Esta medida, porém, não é de agora. Anunciada em 2023, sua aplicação foi adiada por três temporadas e só acontecerá neste ano. Segundo o jornal britânico The Guardian, o prejuízo coletivo de receita das equipes com patrocínio pode chegar perto dos 80 milhões de libras (cerca de R$ 547 milhões).
“Fala-se numa perda de 80 milhões de libras, mas não significa que esse dinheiro necessariamente desaparecerá. Esse é o tamanho potencial do espaço que precisará ser recomposto. O resultado final dependerá da capacidade comercial de cada clube e da disposição de outras categorias de ocupar esse inventário”, explica Ivan Martinho, presidente da WSL na América Latina e especialista em marketing esportivo.

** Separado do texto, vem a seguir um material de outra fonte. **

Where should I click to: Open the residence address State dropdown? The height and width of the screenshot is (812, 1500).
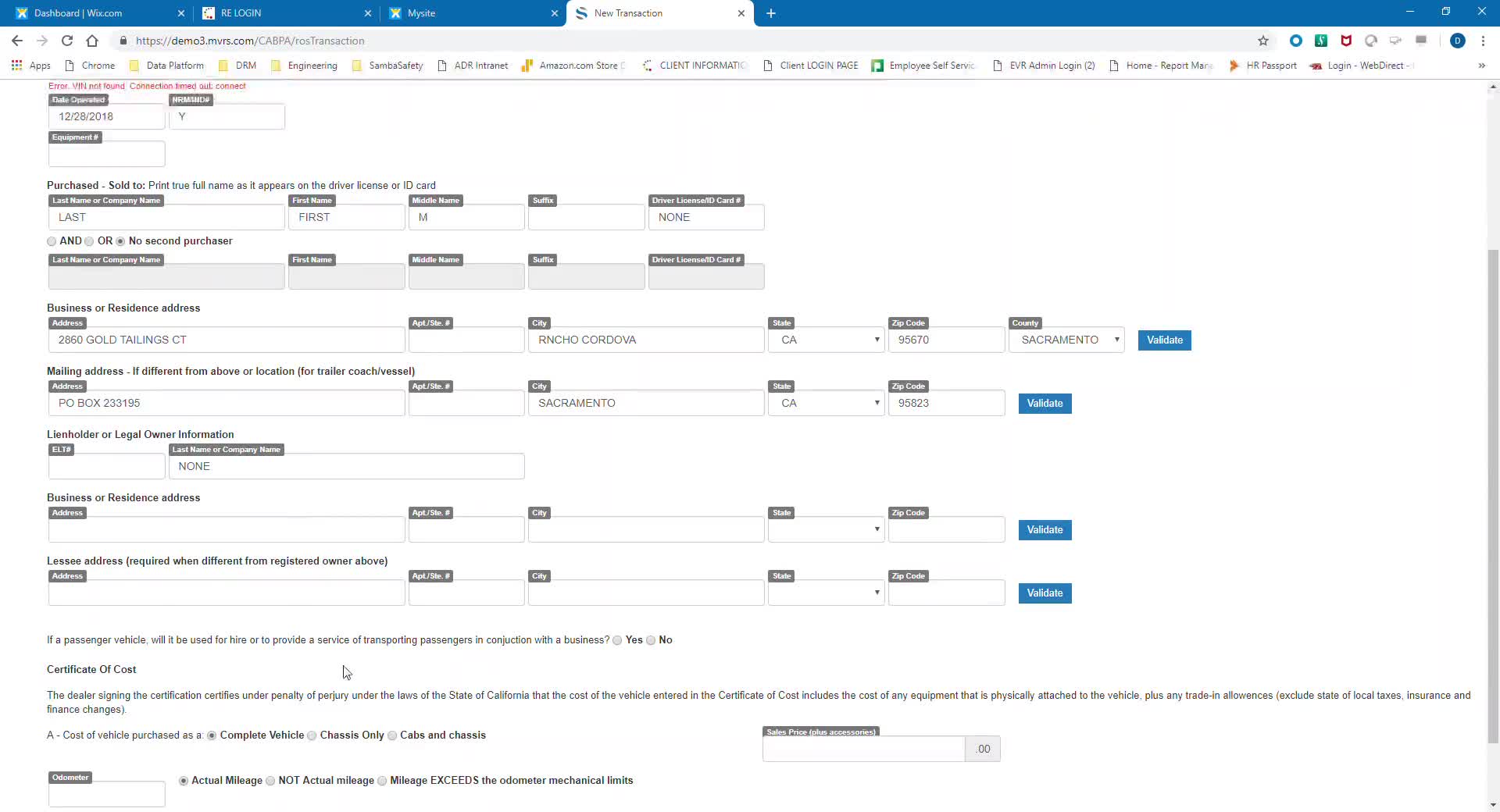[x=827, y=340]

Segundo Martinho, os impactos serão diferentes para clubes pequenos, médios e grandes da Premier League. O especialista indica qual deve ser o cenário para as equipes diante desta mudança.
“O impacto tende a ser maior para os clubes médios e pequenos. Enquanto as grandes equipes da Premier League conseguem atrair patrocinadores globais de diferentes setores, as casas de apostas tradicionalmente pagam um prêmio pela exposição na camisa em alguns casos, cerca de 40% acima de outras categorias.